++++ Stored data ++++

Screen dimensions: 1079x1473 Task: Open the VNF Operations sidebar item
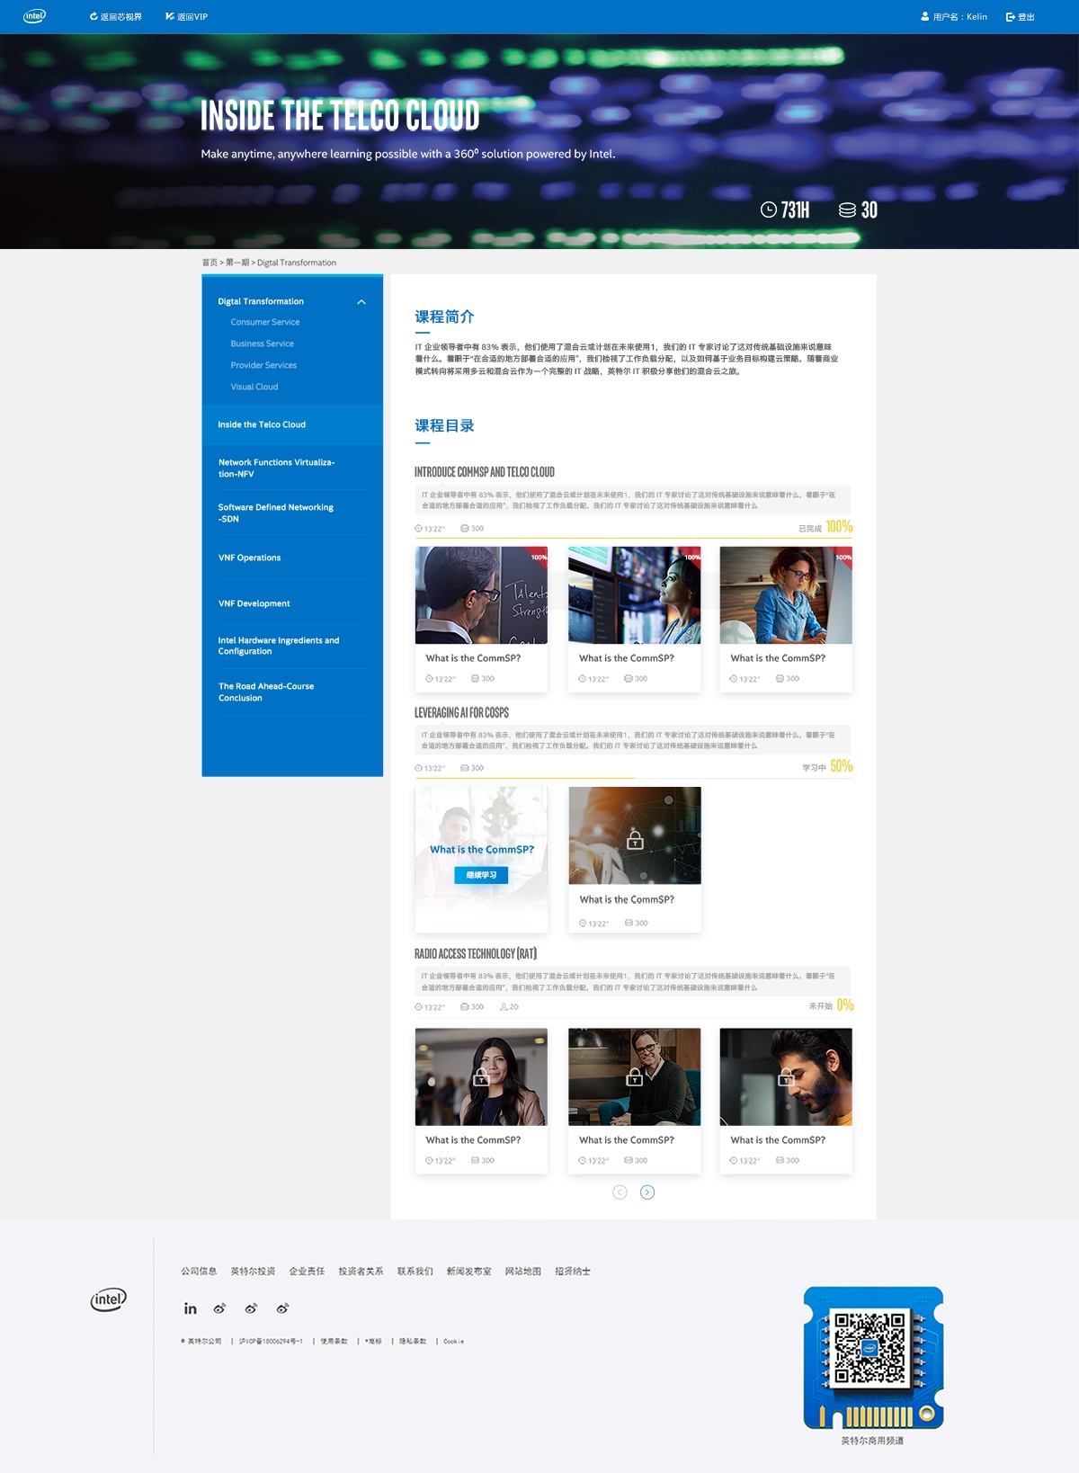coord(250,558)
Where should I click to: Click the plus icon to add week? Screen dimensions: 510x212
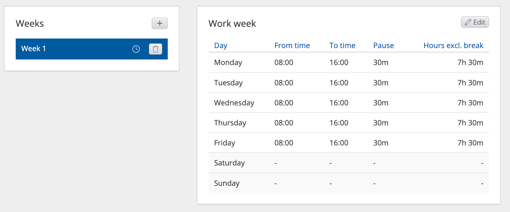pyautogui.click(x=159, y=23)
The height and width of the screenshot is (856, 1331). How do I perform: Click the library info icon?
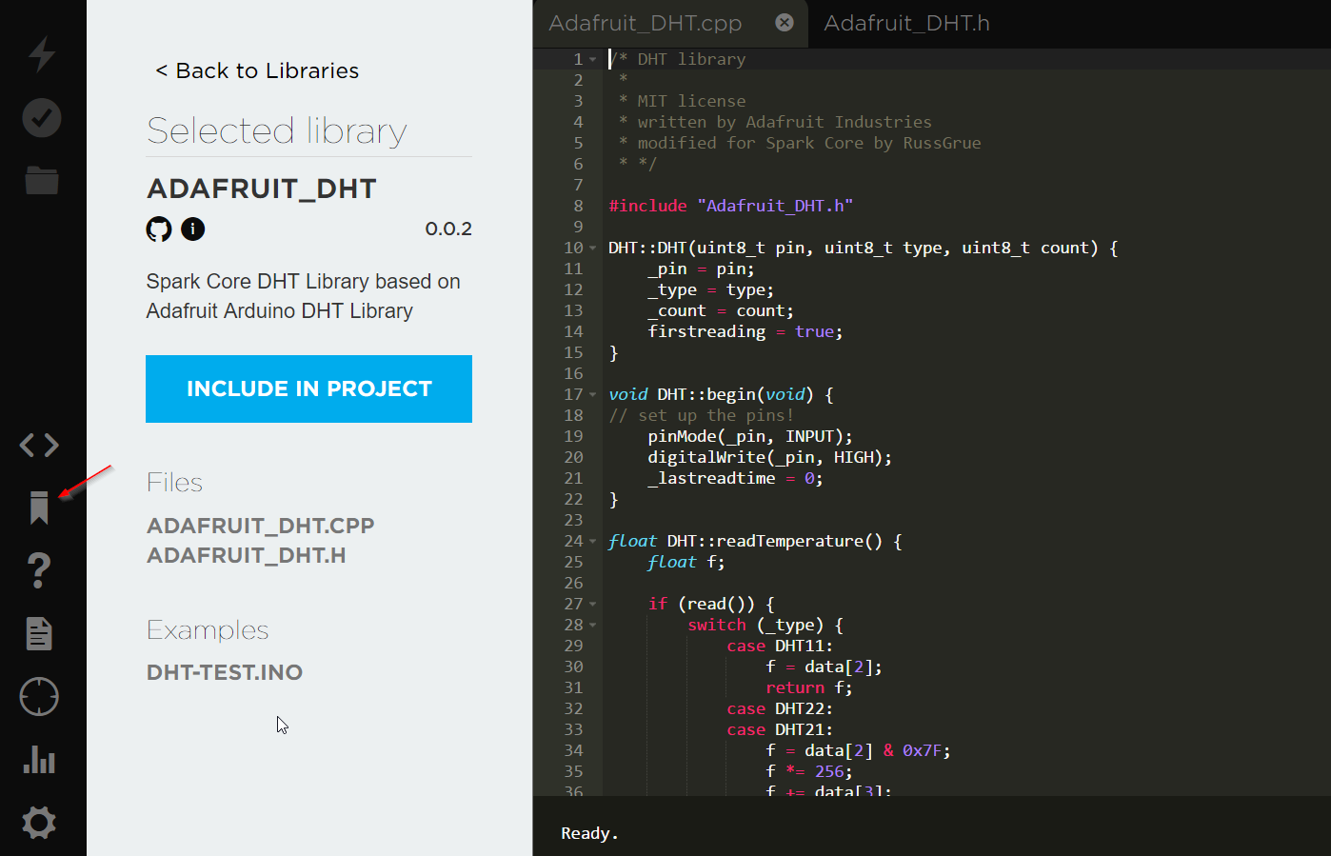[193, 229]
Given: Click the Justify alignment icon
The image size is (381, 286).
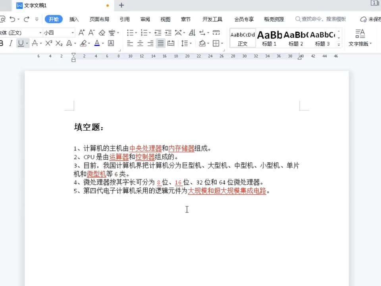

++++

Direction:
Output every line of the listing above word for word, without the pictures.

Correct answer:
Screen dimensions: 1079x1473 Task: Open the VNF Operations sidebar item
coord(250,558)
Where should I click to: Click the plus icon to add week? Screen dimensions: 510x212
pyautogui.click(x=159, y=23)
The height and width of the screenshot is (856, 1331). How do I perform: Click the library info icon?
[193, 229]
Given: Click the Justify alignment icon
The image size is (381, 286).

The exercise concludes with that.